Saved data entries
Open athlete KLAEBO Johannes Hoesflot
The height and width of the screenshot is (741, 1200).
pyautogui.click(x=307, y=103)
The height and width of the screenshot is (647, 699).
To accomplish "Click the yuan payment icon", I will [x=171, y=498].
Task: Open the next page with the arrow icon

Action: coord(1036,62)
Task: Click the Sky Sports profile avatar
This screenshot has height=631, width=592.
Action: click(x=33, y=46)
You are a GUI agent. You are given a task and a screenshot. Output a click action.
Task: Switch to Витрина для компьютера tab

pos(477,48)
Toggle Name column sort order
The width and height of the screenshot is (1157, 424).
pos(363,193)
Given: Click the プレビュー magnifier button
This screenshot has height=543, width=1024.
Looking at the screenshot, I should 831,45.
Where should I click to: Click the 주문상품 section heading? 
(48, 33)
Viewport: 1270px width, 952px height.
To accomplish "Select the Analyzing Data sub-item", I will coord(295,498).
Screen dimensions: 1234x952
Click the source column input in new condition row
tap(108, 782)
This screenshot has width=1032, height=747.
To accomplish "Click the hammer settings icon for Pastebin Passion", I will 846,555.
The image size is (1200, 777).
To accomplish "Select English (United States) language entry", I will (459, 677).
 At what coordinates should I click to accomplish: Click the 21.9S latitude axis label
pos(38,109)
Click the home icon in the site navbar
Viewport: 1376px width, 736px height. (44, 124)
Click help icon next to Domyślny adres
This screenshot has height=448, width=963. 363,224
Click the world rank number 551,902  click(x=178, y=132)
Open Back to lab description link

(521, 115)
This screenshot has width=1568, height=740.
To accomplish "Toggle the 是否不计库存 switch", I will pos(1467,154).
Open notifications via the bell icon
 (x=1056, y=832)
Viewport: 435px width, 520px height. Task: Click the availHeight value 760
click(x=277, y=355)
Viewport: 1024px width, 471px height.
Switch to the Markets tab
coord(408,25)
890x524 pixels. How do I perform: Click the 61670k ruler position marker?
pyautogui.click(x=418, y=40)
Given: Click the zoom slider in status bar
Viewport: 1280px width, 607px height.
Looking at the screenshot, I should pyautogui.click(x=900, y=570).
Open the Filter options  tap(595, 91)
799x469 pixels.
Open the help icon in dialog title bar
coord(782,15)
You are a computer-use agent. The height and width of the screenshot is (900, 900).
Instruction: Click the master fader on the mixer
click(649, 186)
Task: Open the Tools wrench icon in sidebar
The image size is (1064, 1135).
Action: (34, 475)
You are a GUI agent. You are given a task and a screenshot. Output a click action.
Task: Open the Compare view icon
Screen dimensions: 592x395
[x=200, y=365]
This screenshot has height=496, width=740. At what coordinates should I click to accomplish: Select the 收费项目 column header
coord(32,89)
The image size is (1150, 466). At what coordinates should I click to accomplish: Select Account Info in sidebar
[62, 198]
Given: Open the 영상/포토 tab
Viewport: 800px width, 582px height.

**YOUR OBJECTIVE**
The full set of data above must come back exactly as written.

**EXERCISE RESPONSE**
Open athlete KLAEBO Johannes Hoesflot
The height and width of the screenshot is (741, 1200).
pyautogui.click(x=307, y=103)
The height and width of the screenshot is (647, 699).
To accomplish "Click the yuan payment icon", I will [x=171, y=498].
Task: Open the next page with the arrow icon

Action: coord(1036,62)
Task: Click the Sky Sports profile avatar
This screenshot has height=631, width=592.
Action: click(x=33, y=46)
You are a GUI agent. You are given a task and a screenshot. Output a click action.
Task: Switch to Витрина для компьютера tab

pos(477,48)
Toggle Name column sort order
The width and height of the screenshot is (1157, 424).
pos(363,193)
Given: Click the プレビュー magnifier button
This screenshot has height=543, width=1024.
Looking at the screenshot, I should 831,45.
Where should I click to: Click the 주문상품 section heading? 
(48, 33)
Viewport: 1270px width, 952px height.
To accomplish "Select the Analyzing Data sub-item", I will coord(295,498).
Screen dimensions: 1234x952
Click the source column input in new condition row
tap(108, 782)
This screenshot has width=1032, height=747.
To accomplish "Click the hammer settings icon for Pastebin Passion", I will 846,555.
The image size is (1200, 777).
To accomplish "Select English (United States) language entry", I will (459, 677).
 At what coordinates should I click to accomplish: Click the 21.9S latitude axis label
pos(38,109)
Click the home icon in the site navbar
Viewport: 1376px width, 736px height. (44, 124)
Click help icon next to Domyślny adres
This screenshot has height=448, width=963. 363,224
Click the world rank number 551,902  click(x=178, y=132)
Open Back to lab description link

(521, 115)
This screenshot has width=1568, height=740.
To accomplish "Toggle the 是否不计库存 switch", I will pos(1467,154).
Open notifications via the bell icon
 (x=1056, y=832)
Viewport: 435px width, 520px height. Task: Click the availHeight value 760
click(x=277, y=355)
Viewport: 1024px width, 471px height.
Switch to the Markets tab
coord(408,25)
890x524 pixels. How do I perform: Click the 61670k ruler position marker?
pyautogui.click(x=418, y=40)
Given: Click the zoom slider in status bar
Viewport: 1280px width, 607px height.
Looking at the screenshot, I should pyautogui.click(x=900, y=570).
Open the Filter options  tap(595, 91)
799x469 pixels.
Open the help icon in dialog title bar
coord(782,15)
You are a computer-use agent. The height and width of the screenshot is (900, 900).
Instruction: Click the master fader on the mixer
click(649, 186)
Task: Open the Tools wrench icon in sidebar
The image size is (1064, 1135).
Action: (34, 475)
You are a GUI agent. You are given a task and a screenshot. Output a click action.
Task: Open the Compare view icon
Screen dimensions: 592x395
[x=200, y=365]
This screenshot has height=496, width=740. At what coordinates should I click to accomplish: Select the 收费项目 column header
coord(32,89)
The image size is (1150, 466). At what coordinates should I click to accomplish: Select Account Info in sidebar
[62, 198]
Given: Open the 영상/포토 tab
Viewport: 800px width, 582px height.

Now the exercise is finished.